◆ **SEITENAUSZUG**:
:::::
7. Alle Religionen außer dem Christentum sind falsch. - Nein. Wir finden viel Wertvolles im Erbe der Religionen und beileibe nicht nur im von den Christen neuerdings so geschätzten Judentum. Alle Religionen sind auf dem Weg der Suche nach der Wahrheit, sie beschreiten unterschiedliche Wege und bedienen sich ihrer kulturellen Möglichkeiten. Aus vielen Gesprächen mit Christen entnehme ich deren Faszination für das Judentum und ich sage dazu auch "Gut so",  nach mehr als 1200 Jahren christlichem Antijudaismus wurde das auch mal Zeit. Ich hingegen finde im Buddhismus viel Wertvolles, das zu meinem Leben als Christ passt. Es ist an der Zeit, die religiösen Scheuklappen fallen zu lassen und von anderen Religionen zu lernen. Christen, die Yoga praktizieren - why not? Christen im Zazen - finde ich gut. Es gibt dabei Grenzen, derer man sich bewusst sein sollte. Wenn der Zen-Buddhismus die Auflösung aller Begriffe und aller Substanz durch Zazen postuliert, dann gehe ich da nicht mit, da ich das mit meinem Glauben nicht vereinbaren kann. 

8. Jesus starb für unsere Sünden im Gericht Gottes. - Nein, Gottvater lässt seinen Sohn nicht am Kreuz sterben und rächt sich an ihm. Ich glaube vielmehr daran, dass die Bosheit von uns Menschen Jesus ans Kreuz gebracht hat und dass er, ein vollkommen Gerechter, an unserer Ungerechtigkeit freiwillig zugrunde gegangen ist. Das Sterben Jesu am Kreuz ist Gottes Solidaritätserklärung für alle leidenden Menschen auf dieser Welt. Leid zu sehen ist nämlich das eine, Leid selbst durchlitten zu haben ist etwas völlig anderes. Mir sind in meinem Krebsleiden Menschen besonders wichtig, die diese oder eine andere schwere Krankheit selber haben oder hatten. Und so ist es bei Gott auch: Er hat seinen einzigen Sohn sterben sehen. Und bei Jesus ist es ebenso: Er ist buchstäblich durch die Hölle des Leidens gegangen. Damit setzt die göttliche Dreieinigkeit ihr Siegel darauf: "Leidender Mensch, ich bin bei dir weil ich weiß und es selbst erlebt habe, wie es dir jetzt gerade geht."
:::::
◆ **BEREITGESTELLTE DATEN**:
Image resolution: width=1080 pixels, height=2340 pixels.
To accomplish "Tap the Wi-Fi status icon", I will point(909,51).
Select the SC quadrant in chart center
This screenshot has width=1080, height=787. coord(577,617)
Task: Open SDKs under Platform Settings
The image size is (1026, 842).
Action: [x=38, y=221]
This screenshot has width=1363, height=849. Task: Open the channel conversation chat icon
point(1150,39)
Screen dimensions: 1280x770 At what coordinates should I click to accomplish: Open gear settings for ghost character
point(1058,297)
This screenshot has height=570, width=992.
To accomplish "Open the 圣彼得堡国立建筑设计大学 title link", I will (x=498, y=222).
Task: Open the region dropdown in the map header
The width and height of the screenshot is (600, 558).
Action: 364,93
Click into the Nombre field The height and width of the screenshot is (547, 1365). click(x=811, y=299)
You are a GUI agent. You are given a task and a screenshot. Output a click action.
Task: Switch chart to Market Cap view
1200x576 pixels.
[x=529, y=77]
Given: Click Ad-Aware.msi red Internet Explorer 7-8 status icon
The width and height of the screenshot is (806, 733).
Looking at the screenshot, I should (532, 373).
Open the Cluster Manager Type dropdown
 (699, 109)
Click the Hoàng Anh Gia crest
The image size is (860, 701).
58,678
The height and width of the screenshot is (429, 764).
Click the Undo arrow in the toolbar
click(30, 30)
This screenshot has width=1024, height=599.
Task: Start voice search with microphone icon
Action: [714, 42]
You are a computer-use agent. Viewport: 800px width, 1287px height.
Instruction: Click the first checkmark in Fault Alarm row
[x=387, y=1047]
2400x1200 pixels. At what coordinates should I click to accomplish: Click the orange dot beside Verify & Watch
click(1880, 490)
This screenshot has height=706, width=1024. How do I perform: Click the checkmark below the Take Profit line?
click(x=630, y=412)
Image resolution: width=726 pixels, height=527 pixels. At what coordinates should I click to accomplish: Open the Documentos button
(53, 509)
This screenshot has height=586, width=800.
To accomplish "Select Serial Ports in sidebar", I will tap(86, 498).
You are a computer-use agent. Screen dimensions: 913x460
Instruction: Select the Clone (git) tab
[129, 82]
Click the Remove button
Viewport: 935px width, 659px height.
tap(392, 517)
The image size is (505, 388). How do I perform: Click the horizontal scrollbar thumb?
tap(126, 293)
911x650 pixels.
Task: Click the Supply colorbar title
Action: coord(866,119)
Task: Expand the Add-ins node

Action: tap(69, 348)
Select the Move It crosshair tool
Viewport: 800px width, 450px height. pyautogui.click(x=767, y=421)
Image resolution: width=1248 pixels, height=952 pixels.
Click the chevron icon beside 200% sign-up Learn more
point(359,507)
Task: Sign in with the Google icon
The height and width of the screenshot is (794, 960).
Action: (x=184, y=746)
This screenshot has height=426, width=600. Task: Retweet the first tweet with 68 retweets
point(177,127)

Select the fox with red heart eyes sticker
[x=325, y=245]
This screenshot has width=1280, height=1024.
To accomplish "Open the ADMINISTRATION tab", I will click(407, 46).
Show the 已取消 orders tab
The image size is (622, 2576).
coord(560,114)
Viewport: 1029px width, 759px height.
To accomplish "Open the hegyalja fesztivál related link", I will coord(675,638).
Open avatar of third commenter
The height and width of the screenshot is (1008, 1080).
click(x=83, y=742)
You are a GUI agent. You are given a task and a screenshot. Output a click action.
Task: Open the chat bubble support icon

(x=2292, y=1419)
:::::
◆ **ARBEITSAUFTRAG 1**:
Gib den Absatz des Seitenauszugs, der mit „8. Jesus starb für unsere Sünden“ beginnt, als knappe Stichpunktliste wieder und behalte dabei seine wesentlichen Aussagen bei.
◆ **ARBEITSAUFTRAG 2**:
Nenne alle Religionen und religiösen Richtungen, die im Seitenauszug ausdrücklich beim Namen genannt werden.

◆ **LÖSUNG 1**:
- Gottvater lässt seinen Sohn nicht am Kreuz sterben, um sich an ihm zu rächen.
- Die Bosheit der Menschen hat Jesus ans Kreuz gebracht. Als vollkommen Gerechter ist er freiwillig an unserer Ungerechtigkeit zugrunde gegangen.
- Der Kreuzestod Jesu ist Gottes Solidaritätserklärung für alle leidenden Menschen.
- Leid zu sehen ist etwas völlig anderes, als es selbst durchlitten zu haben. In meinem Krebsleiden sind mir Menschen besonders wichtig, die selbst schwer krank sind oder waren.
- Gott hat seinen einzigen Sohn sterben sehen, und Jesus ist durch die Hölle des Leidens gegangen.
- Damit sagt die göttliche Dreieinigkeit dem leidenden Menschen zu: Ich bin bei dir, weil ich aus eigenem Erleben weiß, wie es dir jetzt geht.

◆ **LÖSUNG 2**:
- Christentum
- Judentum
- Buddhismus
- Zen-Buddhismus